The piece of art, in the form of a beer label, will be on display as part of the Liverpool Biennial art festival in an exhibition called ‘Gender Dilemmas: Negotiating Femininity and Masculinity in Contemporary Night Life’ which runs from 26 – 28 August in Road Studios in Liverpool.
The exhibition, curated by artist and senior researcher Amanda Marie Atkinson, aims to draw attention to public drinking environments and commercialised neo-liberal contexts in which contemporary femininity and masculinity are performed, positioned and reconfigured.
It will explore a number of important issues present in such heteronormative spaces; the pornification of night life and the mainstreaming of pole/lap dancing clubs; young women’s negotiation of intoxication in the performance of the ‘hyper-sexual’ self; the sexist nature of alcohol advertising; sexual content; alcohol hegemonic masculinity and ‘stag nights’; and the public bathroom as a public/private sphere in which the gender binary is reinforced.
The beer label, designed by Dr Clare Gunby from the University of Leicester’s Department of Criminology in collaboration with Dr Anna Carline in the Leicester Law School and Stuart Taylor in the Department of Criminal Justice at Liverpool John Moores University, will feature in the donation bar at the opening of the exhibition.
The bar compliments one piece in the exhibition which comments on the sexist nature of alcohol advertising e.g. sexist beer labels such as the House of Commons bar favourite ‘Top Totty’.
It will consist of alcohol with alternative marketing, produced by women and the feminist community (including men) and all money raised from the bar will be donated to The Homeless Period, a voluntary organisation providing vulnerable women in Liverpool with sanitary items.
Dr Clare Gunby, Lecturer in Criminology at the University of Leicester, said: “We hope that our contribution to the exhibition will highlight the tensions between sexually aggressive alcohol advertising, victim-focused crime prevention messages and the emotional labour women invest in trying to reduce their perceived vulnerability, when out in the evening.”

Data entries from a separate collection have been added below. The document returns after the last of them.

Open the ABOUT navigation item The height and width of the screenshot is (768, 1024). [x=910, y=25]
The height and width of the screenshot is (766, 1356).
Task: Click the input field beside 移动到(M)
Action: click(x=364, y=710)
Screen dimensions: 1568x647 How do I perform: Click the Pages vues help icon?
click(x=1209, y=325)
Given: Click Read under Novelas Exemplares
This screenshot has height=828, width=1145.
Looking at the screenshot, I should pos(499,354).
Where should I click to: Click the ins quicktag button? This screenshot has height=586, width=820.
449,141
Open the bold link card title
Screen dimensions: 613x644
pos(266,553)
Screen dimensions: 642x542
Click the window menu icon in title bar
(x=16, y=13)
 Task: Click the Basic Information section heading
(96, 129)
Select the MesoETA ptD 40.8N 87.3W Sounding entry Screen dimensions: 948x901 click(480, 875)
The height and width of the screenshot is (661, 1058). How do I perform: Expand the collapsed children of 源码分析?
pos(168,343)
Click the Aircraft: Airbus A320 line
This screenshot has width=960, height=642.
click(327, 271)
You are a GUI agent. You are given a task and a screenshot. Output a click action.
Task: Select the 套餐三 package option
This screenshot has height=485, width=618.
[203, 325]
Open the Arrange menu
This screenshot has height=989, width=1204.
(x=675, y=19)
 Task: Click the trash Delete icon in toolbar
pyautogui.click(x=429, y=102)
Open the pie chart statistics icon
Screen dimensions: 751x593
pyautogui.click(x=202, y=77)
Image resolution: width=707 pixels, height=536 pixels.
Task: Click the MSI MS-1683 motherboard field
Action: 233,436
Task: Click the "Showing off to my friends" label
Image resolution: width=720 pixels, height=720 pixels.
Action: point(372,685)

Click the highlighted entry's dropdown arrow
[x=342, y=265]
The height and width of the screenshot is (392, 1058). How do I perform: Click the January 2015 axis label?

Dr Anna Carline, Senior Lecturer in the Leicester Law School at the University of Leicester, added: “The exhibition is a great opportunity to engage with the public about the gendered dynamics operating within bar and club spaces and to do that in a non-traditional academic way.”
The exhibition is free and open to the public and runs from 6.00 – 9.00pm on Friday 26 August and 12.00 – 5.00pm on Saturday 27 and Sunday 28 August in Road Studios, 69 Victoria Street, Liverpool.